Armor: Untested New MRAPs


November 8, 2007: The U.S. decision to rapidly increase the number of MRAPs (Mine Resistant Ambush Protected) [PHOTO] vehicles from 2,000 to 17,000, resulted in several new and untried (in combat) designs suddenly showing up. That's because existing manufacturers of MRAP vehicles did not have the capacity to build a lot more, as quickly as the Department of Defense wanted them. Other manufacturers did not believe it efficient to build existing MRAP designs under license. The Department of Defense went along with that.

This was because MRAPs are basically armored, and heavily modified trucks. These bomb resistant vehicles cost about five times more than armored hummers or trucks. This is justified by the fact that MRAPs are safer, and these vehicles would prevent up to a hundred troops a month from getting killed or wounded.

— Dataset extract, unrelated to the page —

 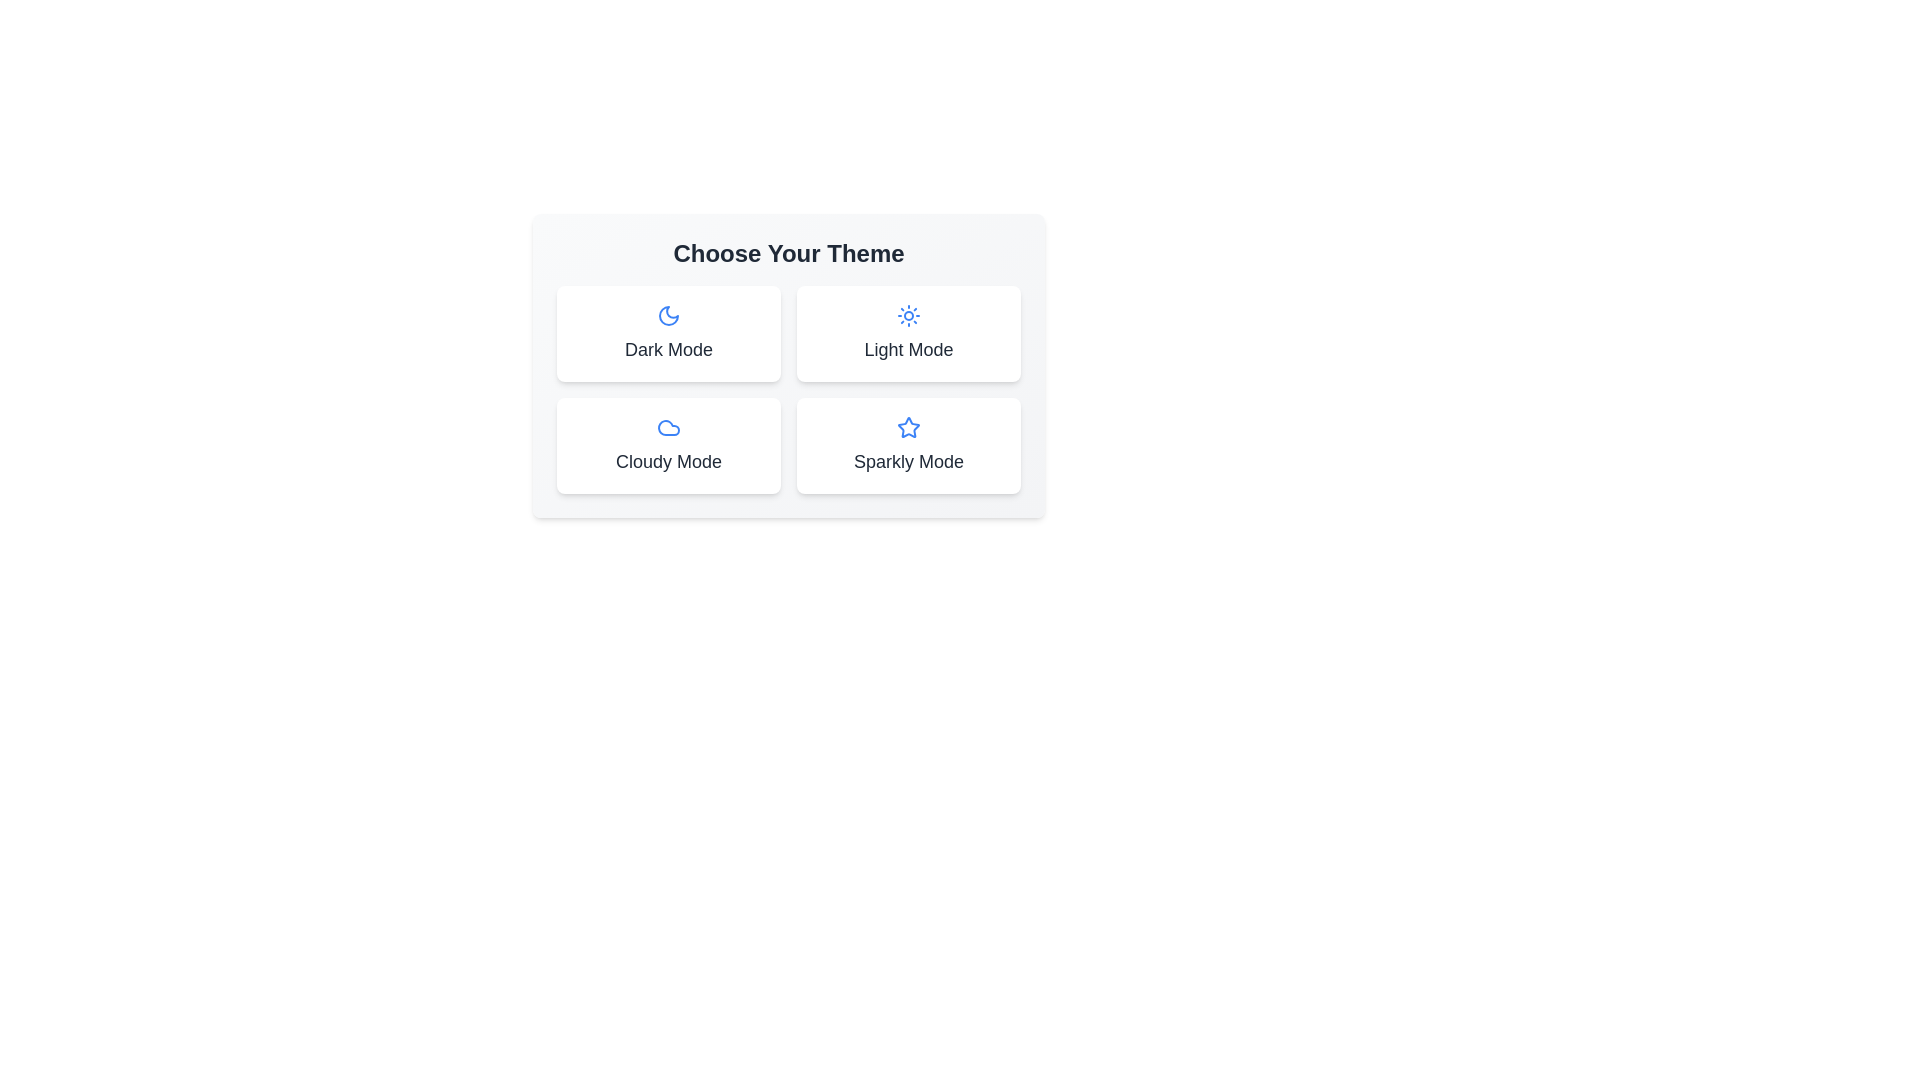 What do you see at coordinates (907, 315) in the screenshot?
I see `the Decorative Icon for the 'Light Mode' option, which is located above its text label in the card at the top-right position of the 'Choose Your Theme' grid` at bounding box center [907, 315].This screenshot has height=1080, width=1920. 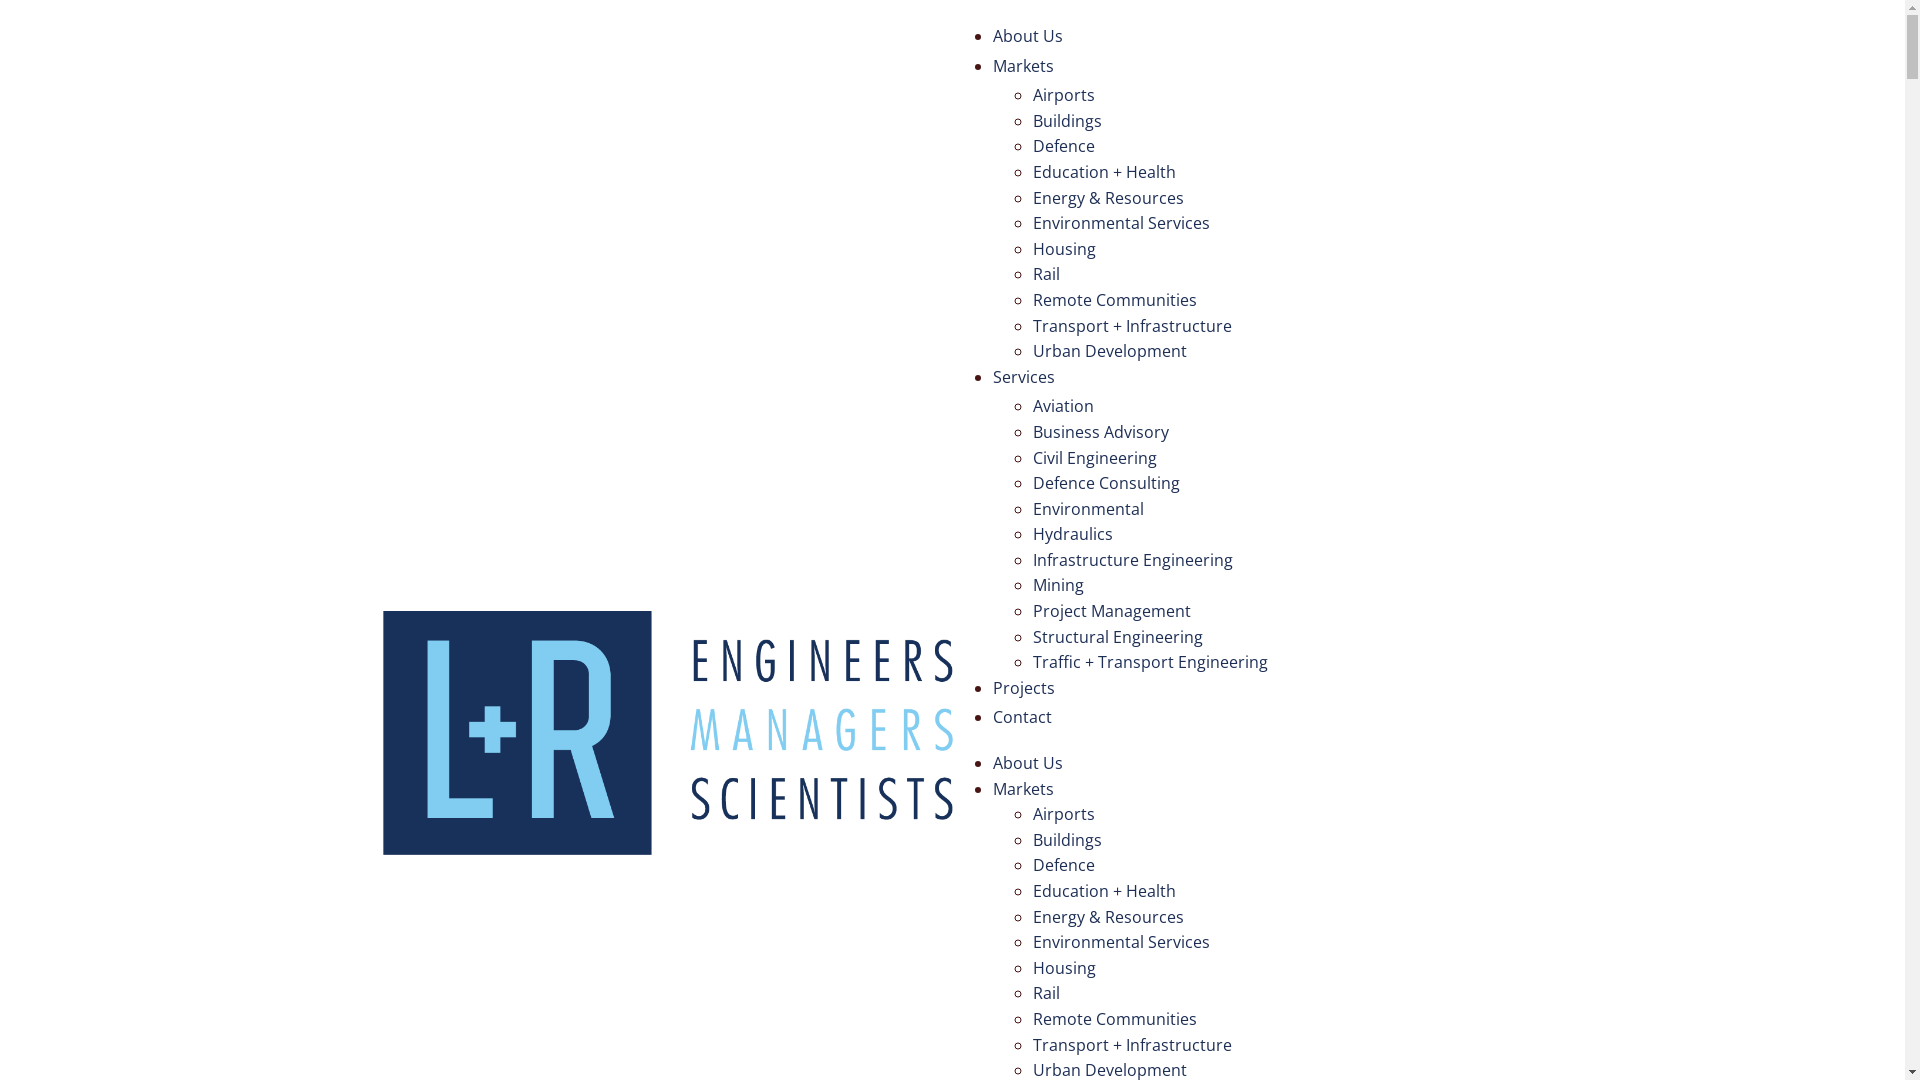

Currently, the most common MRAP is the Cougar [PHOTO], followed by the larger Buffalo [PHOTO]. MRAPs like these are built using the same construction techniques pioneered by South African firms that have, over the years, delivered thousands of landmine resistant vehicles to the South African armed forces. These were a great success. The South African technology was imported into the U.S. in 1998, and has already been used in the design of vehicles used by peacekeepers in the Balkans.

The 7-12 ton Cougar comes in two basic versions. The four wheel one can carry ten passengers, the six wheel one can carry 16. The trucks cost about $730,000 each, fully equipped. The Buffalos are 23 ton, heavily modified, Peterbuilt Mac-10 trucks. Costing $740,000 each, they have added armor protection to keep out machine-gun bullets.

The most common new MRAPs include the MaxxPro, a 16 ton vehicle that can carry six troops and costs $548,000. Another new one is the Caiman, a 14 ton vehicle carrying six troops and costing $443,000. These two models account for about half the 7,000 new MRAPs on order. The rest come from existing suppliers, and several other new MRAP manufacturers. All these vehicles share common design features, and that fact that they are just more massive. This protects the crew, which is mainly what an MRAP exists to do.